Connectivity is a contradiction between a delicate reaching of mind and sweaty hands, grabbing dirty hands. It is an endless chain of creation a million hands are grabbing and holding fast to through hurricane and mudslide. A rope that chafes while it protects. Connection ignites the the pile of tinder built in the center of our chests. Connection is matter turning into other matter. It’s a gift. What connects is more than voice or note or convenience or weather or place or race or money or language. What connects us also eludes us constantly.
The best you can ask of yourself is to offer pine-cones when they’re the most beautiful and available objects within reach. The best you can ask of yourself is to see every object, every light, every voice, every rock, every thorn as a potential gift. Sometimes for yourself when you’re crimped between the brambles and the quack-grass with the desperate tears of loss. Sometimes for friends who’ve blossomed in the light of your happiness and broken under the weight of their own sorrow. There is sugar in tiny mosses and twigs, fairies dreaming something to replace the tears. And the gifts for strangers may seem the most impossible but it will come to you without thought or heavy head how to give the milky waxy gardenia in your hair to the rent boy passing you, seemingly impervious.

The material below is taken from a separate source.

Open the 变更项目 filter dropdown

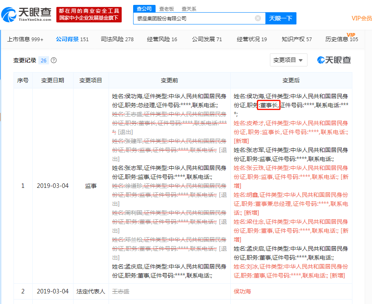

No one is truly impervious who has skin.
Perhaps fortune is thin on the ground these days. Jobs are scarce. Money is mean. no one can afford to lose an inch but we’re all losing miles every minute anyway. Still, there is something to wait for, something to wake for, something to drink for every single day. There are always gifts, naked to expectation. There are always gifts, climbing the graffiti up through the chain-link to open air. There are always gifts, no matter how they’re wrapped or torn or broken or bruised or flecked or stamped or canceled.
Will you recognize them from your dampened morning pillow? Will you see them from your window, looking up at you from the alley full of prostitutes and syringes? Will you accept them with your grace, in any condition, and be thankful to have them at all?